(Work to be completed): Count the lines in the records below that contain the word "computer", and give only that number.

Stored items
((

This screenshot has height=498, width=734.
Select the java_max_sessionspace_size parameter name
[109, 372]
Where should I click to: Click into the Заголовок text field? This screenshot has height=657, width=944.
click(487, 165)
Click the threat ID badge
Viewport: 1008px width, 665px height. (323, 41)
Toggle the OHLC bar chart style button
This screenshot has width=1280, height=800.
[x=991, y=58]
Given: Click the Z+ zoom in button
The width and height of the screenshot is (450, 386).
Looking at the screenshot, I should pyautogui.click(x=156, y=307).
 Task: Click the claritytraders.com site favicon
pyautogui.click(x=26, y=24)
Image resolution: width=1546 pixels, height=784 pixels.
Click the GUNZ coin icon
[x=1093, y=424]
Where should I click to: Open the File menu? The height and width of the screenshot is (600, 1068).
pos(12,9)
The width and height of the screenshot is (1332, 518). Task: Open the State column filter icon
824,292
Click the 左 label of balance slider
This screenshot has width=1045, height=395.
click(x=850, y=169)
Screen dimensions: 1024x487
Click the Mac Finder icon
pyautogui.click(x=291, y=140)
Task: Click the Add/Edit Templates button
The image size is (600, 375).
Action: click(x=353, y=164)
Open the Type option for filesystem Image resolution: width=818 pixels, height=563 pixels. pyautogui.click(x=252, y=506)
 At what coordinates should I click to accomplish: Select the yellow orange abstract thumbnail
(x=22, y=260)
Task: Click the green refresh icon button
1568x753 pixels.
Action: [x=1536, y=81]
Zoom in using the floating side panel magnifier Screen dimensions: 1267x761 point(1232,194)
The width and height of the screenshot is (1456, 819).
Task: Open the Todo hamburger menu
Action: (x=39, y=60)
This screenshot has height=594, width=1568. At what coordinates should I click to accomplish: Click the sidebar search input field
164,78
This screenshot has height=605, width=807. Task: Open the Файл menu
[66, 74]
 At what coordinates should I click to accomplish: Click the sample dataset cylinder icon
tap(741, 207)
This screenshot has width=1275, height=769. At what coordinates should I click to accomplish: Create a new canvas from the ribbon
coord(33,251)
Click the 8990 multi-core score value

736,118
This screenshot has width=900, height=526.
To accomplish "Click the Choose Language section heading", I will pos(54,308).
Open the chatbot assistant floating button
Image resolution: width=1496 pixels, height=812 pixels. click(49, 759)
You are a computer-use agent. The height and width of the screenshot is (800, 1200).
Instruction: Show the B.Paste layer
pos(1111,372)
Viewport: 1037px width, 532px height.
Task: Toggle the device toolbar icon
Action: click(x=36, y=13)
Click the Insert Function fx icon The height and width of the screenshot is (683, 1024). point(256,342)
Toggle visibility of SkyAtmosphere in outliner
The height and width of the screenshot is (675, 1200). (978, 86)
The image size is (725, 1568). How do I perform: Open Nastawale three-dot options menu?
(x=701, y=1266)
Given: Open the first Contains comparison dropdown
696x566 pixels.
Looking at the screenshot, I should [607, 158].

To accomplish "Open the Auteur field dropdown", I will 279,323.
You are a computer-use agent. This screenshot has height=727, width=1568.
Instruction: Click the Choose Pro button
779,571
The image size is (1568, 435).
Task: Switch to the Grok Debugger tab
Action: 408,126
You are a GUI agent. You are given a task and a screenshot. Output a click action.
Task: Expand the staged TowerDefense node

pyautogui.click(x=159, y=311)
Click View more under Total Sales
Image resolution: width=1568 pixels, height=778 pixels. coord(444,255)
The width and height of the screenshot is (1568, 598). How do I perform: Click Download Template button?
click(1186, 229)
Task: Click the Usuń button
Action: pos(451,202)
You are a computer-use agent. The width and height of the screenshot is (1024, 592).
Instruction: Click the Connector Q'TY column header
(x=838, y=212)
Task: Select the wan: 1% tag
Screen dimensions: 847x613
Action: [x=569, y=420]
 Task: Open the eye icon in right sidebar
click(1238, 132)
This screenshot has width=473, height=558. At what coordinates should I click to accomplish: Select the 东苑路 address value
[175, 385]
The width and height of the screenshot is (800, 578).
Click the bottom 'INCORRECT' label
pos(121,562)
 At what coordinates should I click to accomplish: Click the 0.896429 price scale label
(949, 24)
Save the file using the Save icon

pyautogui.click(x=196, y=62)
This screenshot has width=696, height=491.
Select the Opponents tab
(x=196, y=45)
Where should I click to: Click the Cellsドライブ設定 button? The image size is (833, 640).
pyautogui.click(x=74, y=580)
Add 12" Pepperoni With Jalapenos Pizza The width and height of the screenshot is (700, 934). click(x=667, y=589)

))

(Problem solution): 3